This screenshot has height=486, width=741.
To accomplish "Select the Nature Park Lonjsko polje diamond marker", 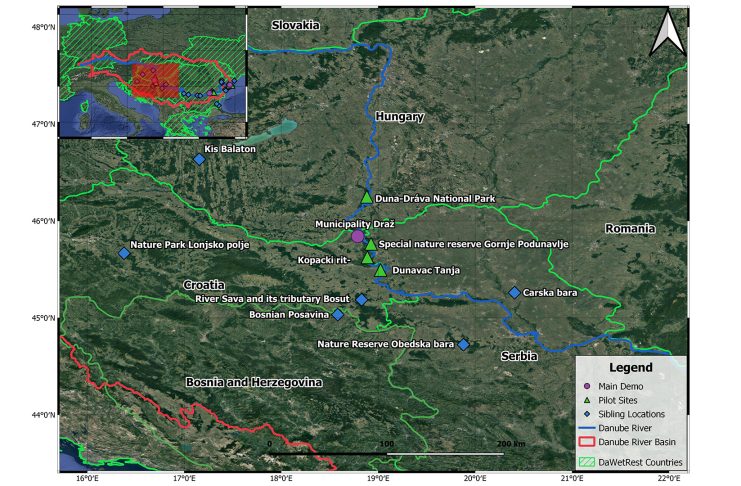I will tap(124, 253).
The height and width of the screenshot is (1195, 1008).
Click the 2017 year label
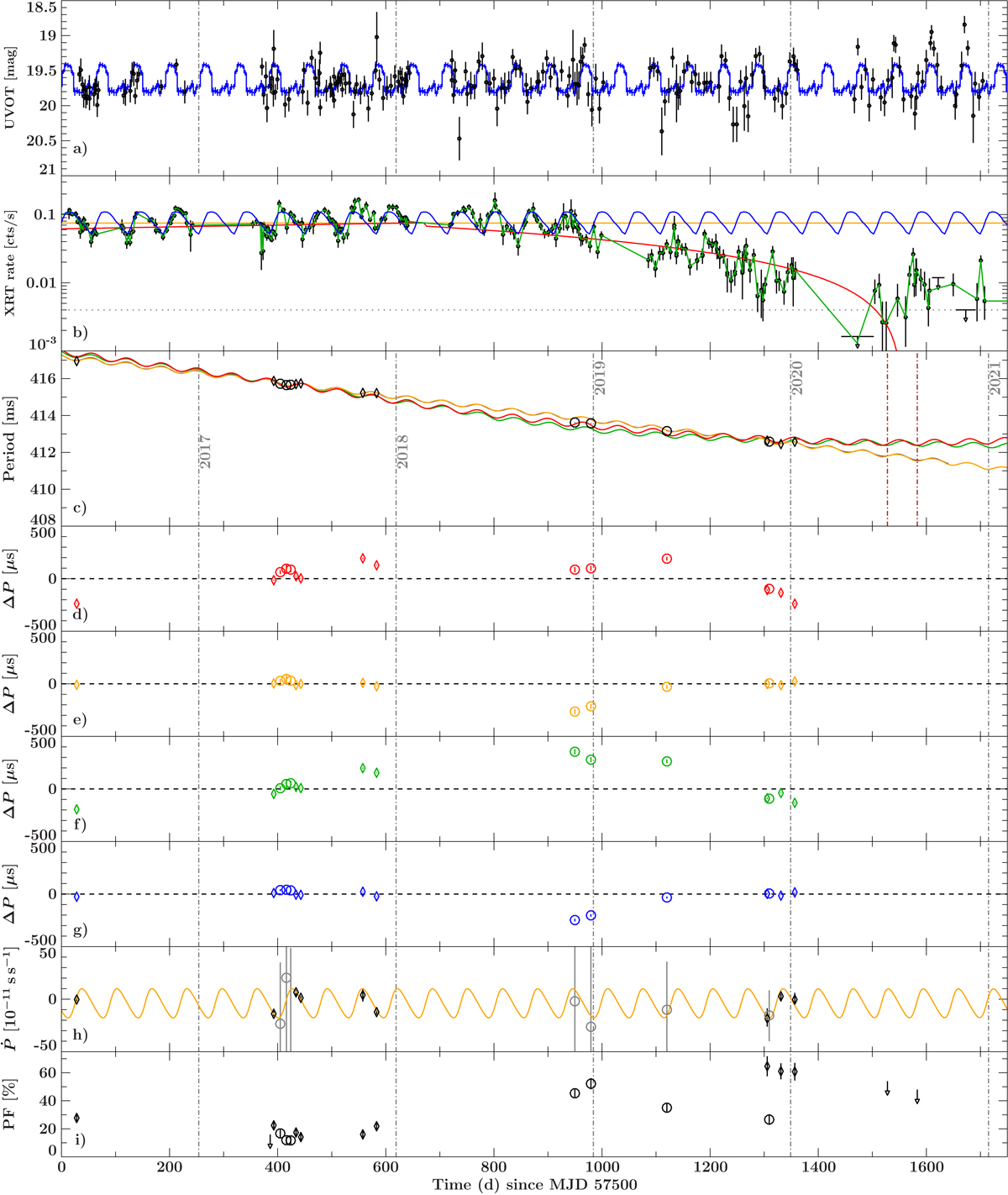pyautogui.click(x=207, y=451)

------------

§ **TASK DETAILS**: Check every line of the data above for the string "height", and copy those that have it.

§ **TASK ANSWER**:
This screenshot has height=486, width=741.
The height and width of the screenshot is (1195, 1008).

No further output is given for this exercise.